• Document extract:
=======

John Borges, a patrolman with the Taunton, Massachusetts, police, died on Dec. 24.

"Patrolman Borges was a twenty year veteran of the Taunton Police Department, Search Manager for the SEMLEC Search and Rescue Team, a lead trainer for MEMA and active with the Civil Air Patrol," the department said. "Ptlm. Borges loved being a police officer and cared dearly about the community he served."

The department shared this photo, taken in the wake of a fire.

"John was comforting a Portuguese speaking resident who was displaced by the fire," the department said. "It displays the compassion John had for everyone he encountered."

Jerry Hart

Massachusetts native Jerome "Jerry" Hart died on Nov. 30 at age 84.

Hart's wife of 62 years died weeks earlier on Nov. 3.

"He loved to travel; he was proud of the 36 cruises he took around the world, where he saw the glaciers in Alaska, the pyramids in Egypt, the coast of Argentina, and so much more," his granddaughter, Hannah Orenstein, told ABC News. "He liked playing poker, rooting for the Patriots and the Red Sox, and spending time with friends and family at the pool. He was a connoisseur of happy hour, when he would put out a spread of Jarlsberg, salami, and Crown Royal."

=======

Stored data
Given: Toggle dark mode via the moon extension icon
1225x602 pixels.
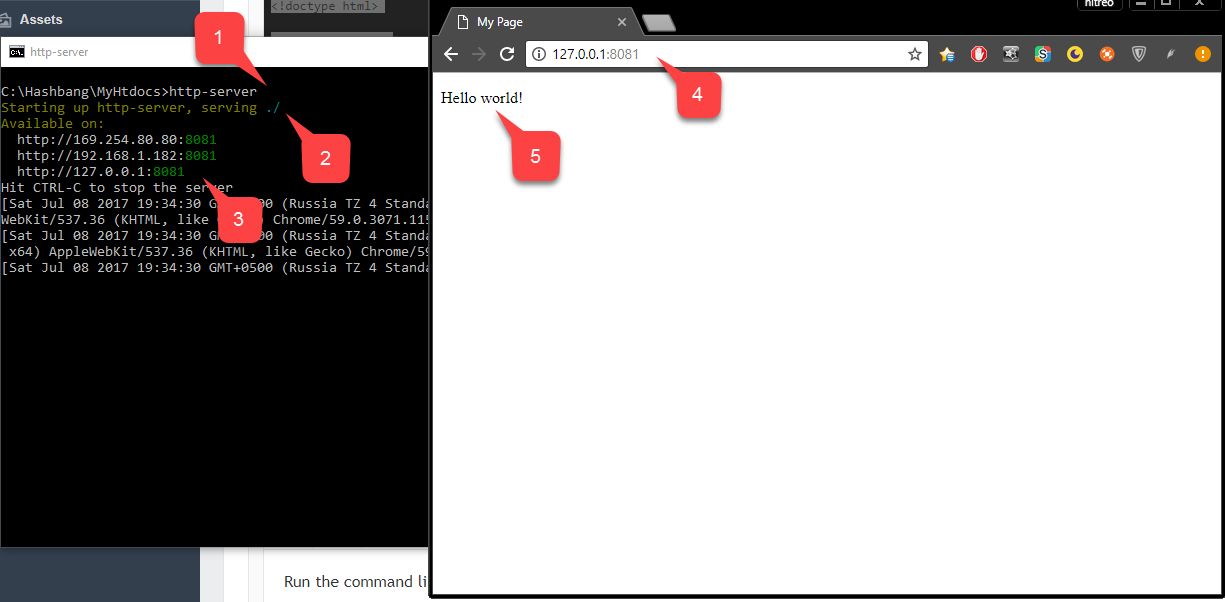Looking at the screenshot, I should click(1074, 54).
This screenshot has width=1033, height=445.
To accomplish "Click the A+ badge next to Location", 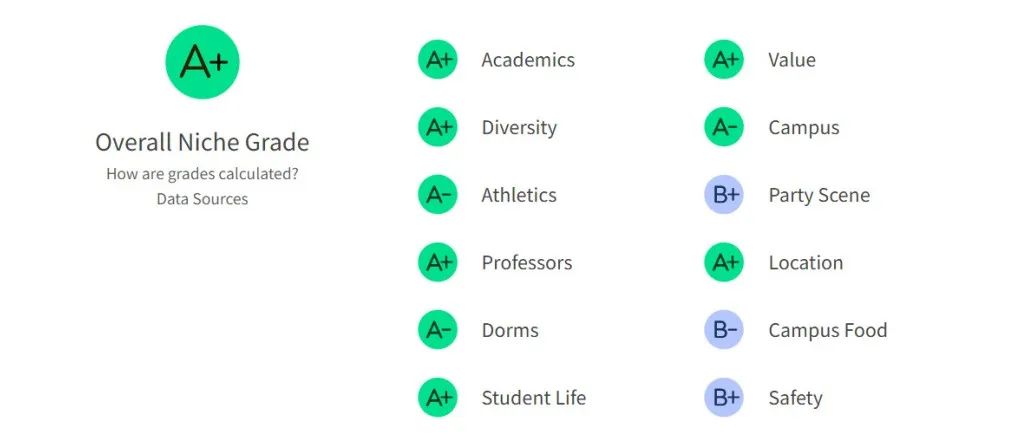I will click(x=724, y=262).
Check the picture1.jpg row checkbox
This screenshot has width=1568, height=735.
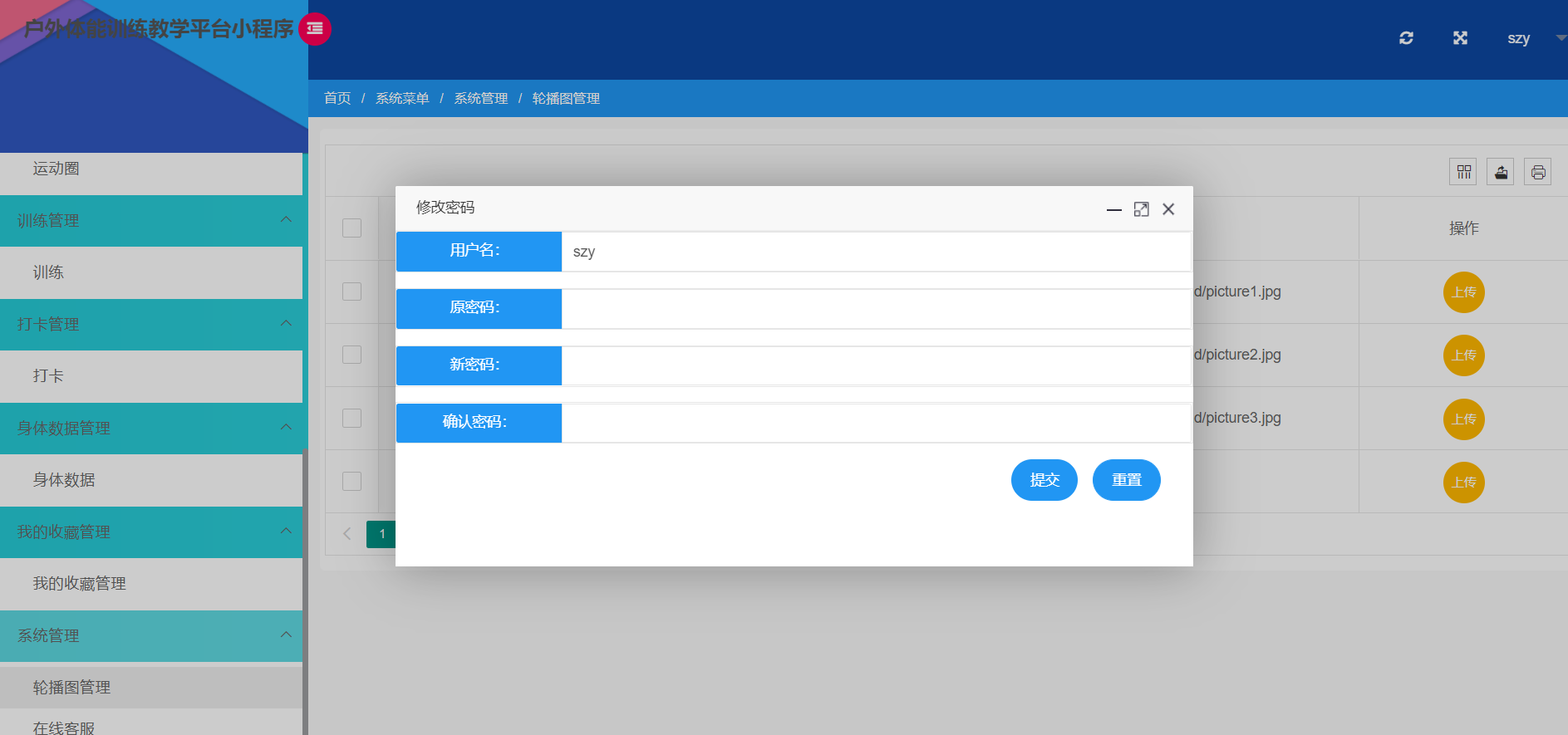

=======

• Apply what you read:
a – According to the tribute to John Borges and Jerry Hart, how many years had Borges served with the Taunton Police Department?
b – Continue the tribute to John Borges and Jerry Hart from its last sentence.

• Responses for each task:
a – Twenty years.

b –
"He was funny, easy-going, warm, thoughtful, and always opinionated. He had the sweetest smile. The most important thing to him was making sure his family was taken care of," Orenstein said.

Hart is survived by his sister, two daughters and three grandchildren.

"I'm heartbroken that he's gone," Orenstein said. "He is missed so dearly."

Nacoma James

Nacoma James was a middle school math teacher and assistant high school football coach in Oxford, Mississippi.

The 42-year-old died on Aug. 6 after collapsing in his wife's arms, ESPN reported.

Since 2004 James was a beloved assistant football coach at a local high school, where he was known as "Coach James," The Oxford Eagle reported.

"He was so much to so many and portrayed an amazing capacity for compassion and motivation," the Lafayette County School District said.

"He wanted the best for and from his students and athletes," the district said. "He was a champion to so many."

Update: Jan. 2

Evelyn Ford

New York City EMT Evelyn Ford, 58, died on Dec. 22.

During her 27-year career, she was a "mentor to hundreds," the FDNY said.

"She was a professional medical provider who responded to help those in need on countless calls, and she was a calm voice during major emergencies ensuring New Yorkers received the urgent care they needed," said FDNY Commissioner Daniel Nigro. "Our entire Department mourns her loss."

Ford is survived by her four children.

John Krol

John Krol, a teacher at Swift Creek Middle School in North Carolina, died on Dec. 20, reported local station WNCN.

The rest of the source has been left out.